Treasurer of the Democratic Party
- In office 17 December 2006 – 14 December 2008
- Preceded by: Tsui Hon-kwong
- Succeeded by: Tsui Hon-kwong

Member of the Yuen Long District Board
- In office 1 October 1991 – 30 September 1994
- Preceded by: Zachary Wong Chung Kwai-ping
- Succeeded by: Constituency abolished
- Constituency: Yuen Long Town West

Member of the Yuen Long District Council
- In office 1 January 2004 – 31 December 2007
- Preceded by: New constituency
- Succeeded by: Constituency abolished
- Constituency: Wang Yat

Personal details
- Born: 1 May 1964 (age 62) British Hong Kong
- Party: United Democrats (1990–94) Democratic Party (1994–2025)

= Cheung Yin-tung =

Hong Kong politician

Cheung Yin-tung (born 1 May 1964) is a Hong Kong politician.
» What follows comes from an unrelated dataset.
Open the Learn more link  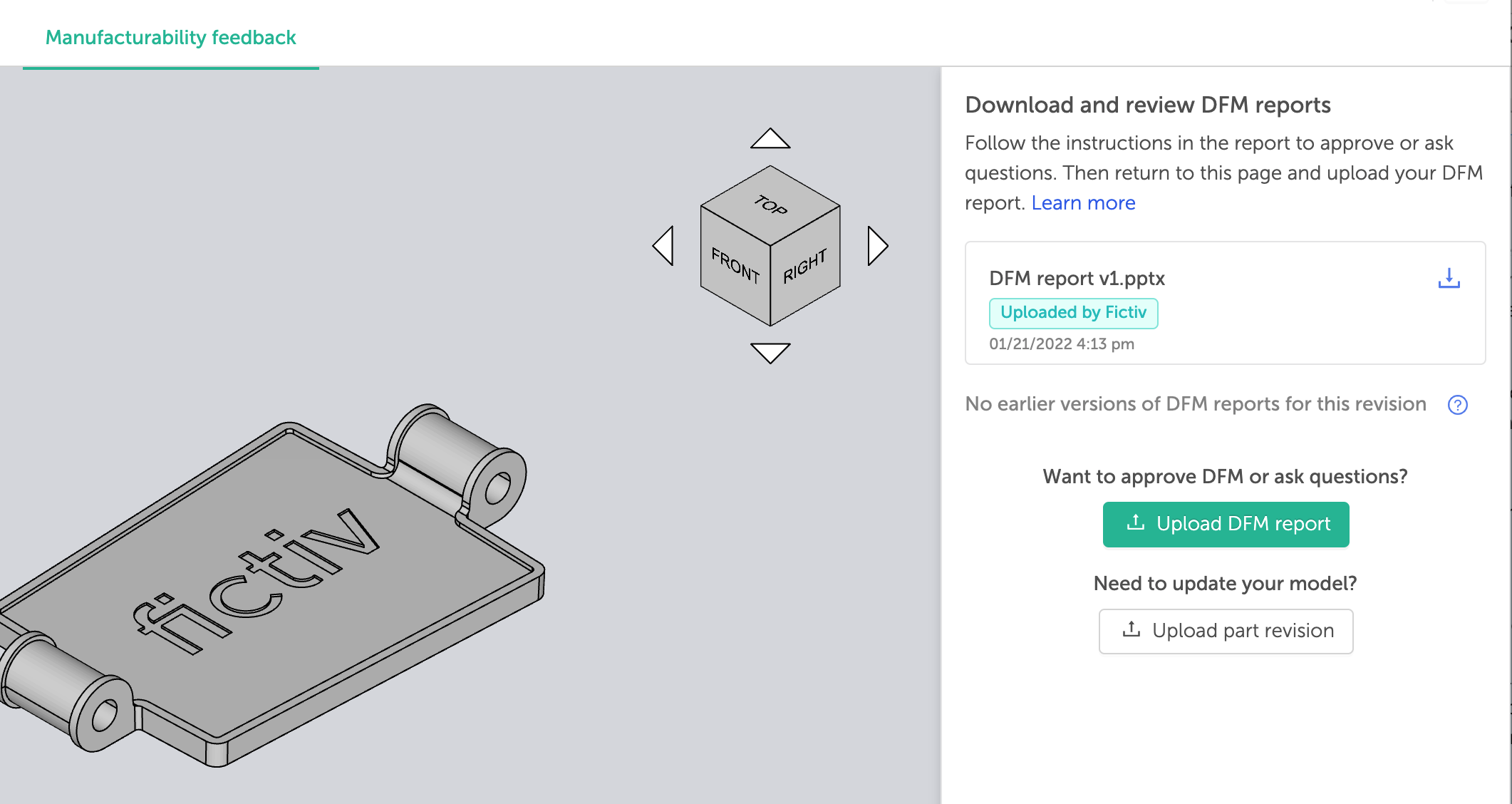pos(1083,203)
He is the former secretary and treasurer of the Democratic Party and former member of the Yuen Long District Council.

==Biography==
He was a New Territories indigenous resident born in Yuen Long in 1964. He participated in student activism when he was younger and was chairman of the 32nd standing committee of the Hong Kong Federation of Students (HKFS) and led protests in support of the Tiananmen Square protests of 1989 in Beijing.
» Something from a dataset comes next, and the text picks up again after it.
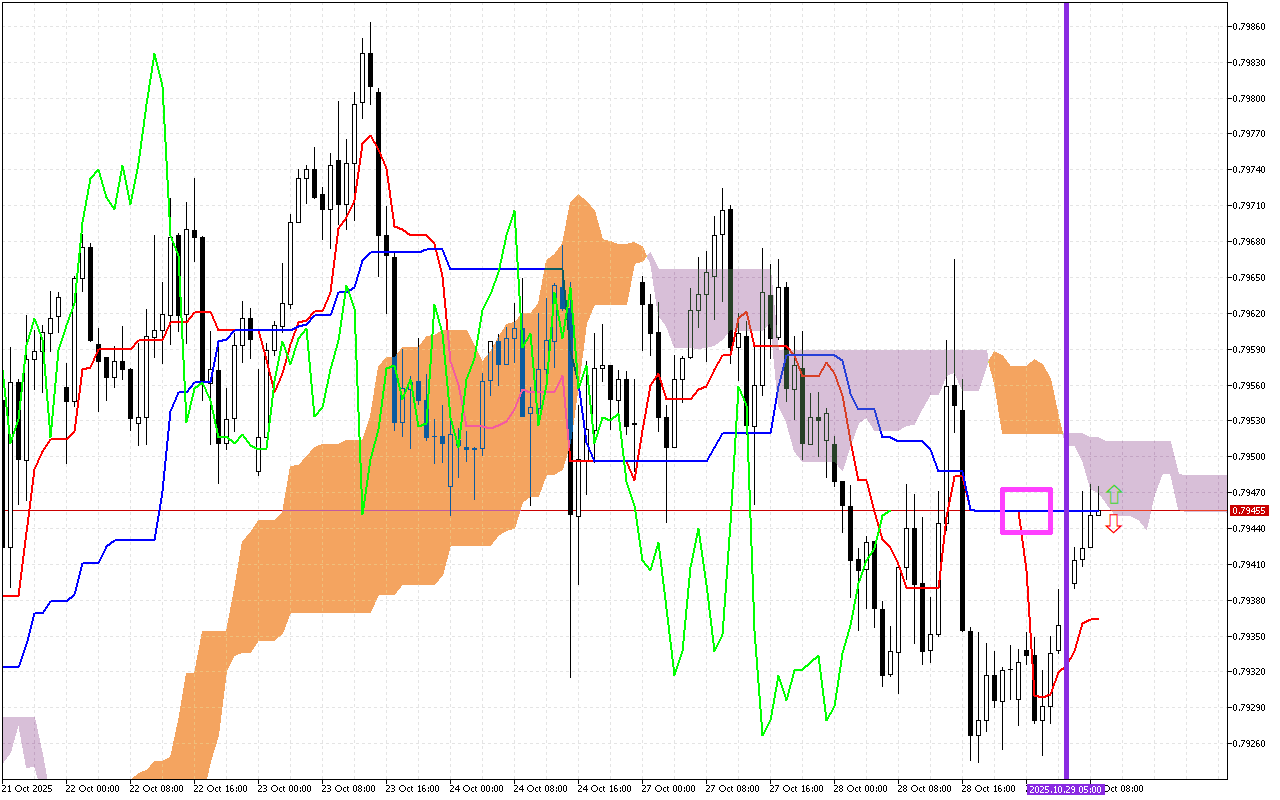Click the red 0.79455 current price label
This screenshot has height=800, width=1280.
(1251, 510)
After he graduated, he became a teacher. He was invited by Meeting Point and United Democrats of Hong Kong legislator Ng Ming-yum to join the United Democrats, which later transformed into the Democratic Party. He was elected to the Yuen Long District Board in 1991 but was defeated by conservative Leung Che-cheung in Yiu Yau with a large margin in the 1994 re-election. He participated in the 1995 Regional Council election, running against Leung Che-cheung again but lost to Leung in a margin of 70 votes.
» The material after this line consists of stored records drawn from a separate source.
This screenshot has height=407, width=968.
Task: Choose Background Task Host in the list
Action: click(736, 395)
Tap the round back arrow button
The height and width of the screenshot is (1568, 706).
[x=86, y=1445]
In the 2003 District Council election, he won a seat in the Wang Yat constituency, taking the first seat for the Democrats in Tin Shui Wai. In the 2004 Legislative Council election, he ran in the New Territories West with Albert Ho's ticket. Ho eventually won a seat but Cheung was unelected. He ran again in 2008 Legislative Council election, leading the third ticket for the Democratic Party along with Albert Ho and Lee Wing-tat. His ticket received 10,069 votes and was not elected.

He had been the Democratic Party secretary two terms, from 1998 to 2006 and from 2008 to 2014 and also the party treasurer from 2006 to 2008. Most of the Democratic Party leaders were denied access to the Mainland China due to its strained relationship with the Beijing government. As a Democratic Party secretary, Cheung was granted a 10-year Home Entry Permit to attend a course for District Councillors in 2005. He said he would hope there would be more formal liaison with mainland authorities.

He was responsible for the intra-party investigation over the allegation of some senior members were involved in spying activities of China in 2006, being the convenor of the five-member committee.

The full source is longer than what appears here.